TRIPOLI (Reuters) - A boat carrying migrants sank off Libya’s Mediterranean coast, killing at least 37 people, a local official said on Sunday, the second such fatal accident within days.
“We had reports this morning that there are seven bodies of illegal migrants that sank off Khoms (east of Tripoli)...but we don’t have any details how many migrants were on board,” said Mohamad al-Misrati, a spokesman for the Red Crescent in Tripoli.
Fishermen later discovered 30 more bodies in the same area near Khoms, a town some 100 km (62 miles) east of the capital, he said. Volunteers of the Red Crescent were trying to recover the dead but were lacking boats.
No more details were immediately available.
On Thursday, a vessel packed with migrants hoping to make it from Libya to Italy sank in waters off the Libyan town of Zuwara, killing up to 200 people.
Lawless Libya has turned into a major transit route for migrants fleeing conflict and poverty by boat to Europe. Smugglers exploit the country’s chaos to bring Syrians into Libya via Egypt or nationals of sub-Saharan countries via Niger, Sudan and Chad.

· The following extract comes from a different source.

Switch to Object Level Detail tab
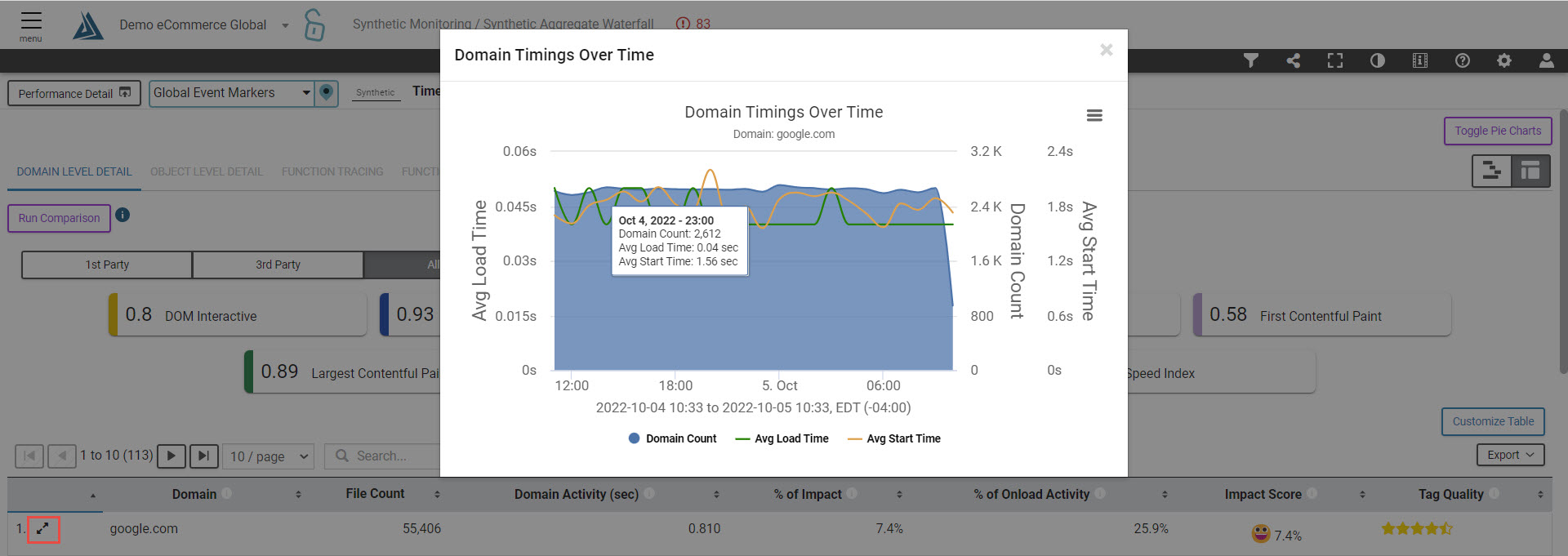The image size is (1568, 556). (207, 171)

The migrants pay thousands of dollars for the land and sea passage with smugglers often beating and torturing them to press for more money for the final leg of the trip by sea in unseaworthy vessels, rights groups say.

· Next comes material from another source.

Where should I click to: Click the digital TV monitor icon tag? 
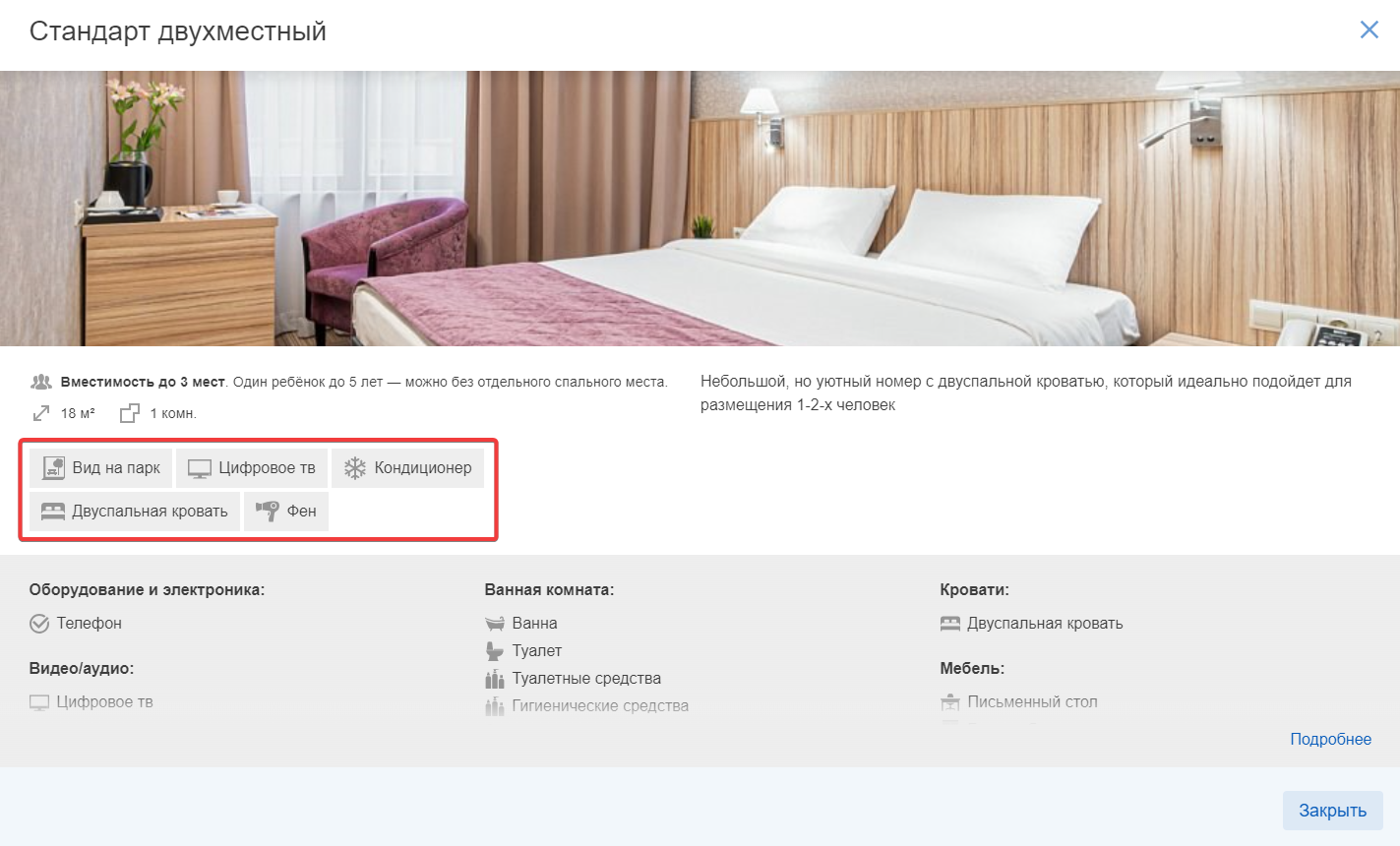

Libya has asked the European Union for help to train and equip its navy which was largely destroyed during the uprising in 2011 that toppled Muammar Gaddafi.

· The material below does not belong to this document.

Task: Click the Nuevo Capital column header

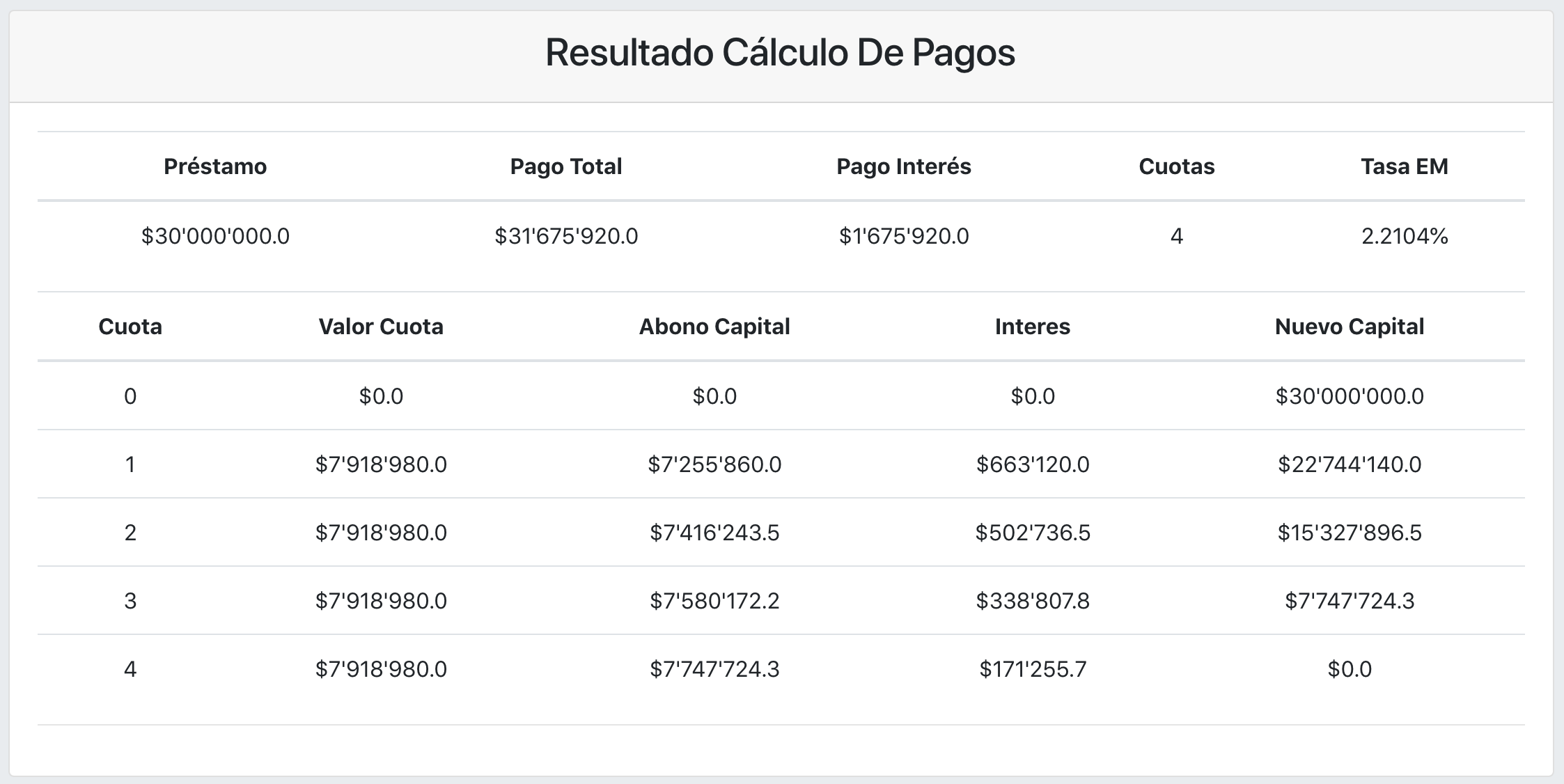Action: (x=1349, y=327)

But all training and cooperation was frozen in 2014 as the European Union boycotted a self-declared government controlling western Libya, which seized the capital Tripoli a year ago by expelling the official premier to the east.
Western and most Arab powers only deal with the eastern-based government, which has no control of western Libya from where boats are launched due to its proximity to the Italian island of Lampedusa.
The number of refugees and migrants crossing the Mediterranean to reach Europe has passed 300,000 this year, up from 219,000 in the whole of 2014, the U.N. refugee agency UNHCR said on Friday.
More than 2,500 people have died making the crossing this year, not including those feared drowned off Libya in the last 24 hours, it said. That compares with 3,500 who died or went missing in the Mediterranean in 2014.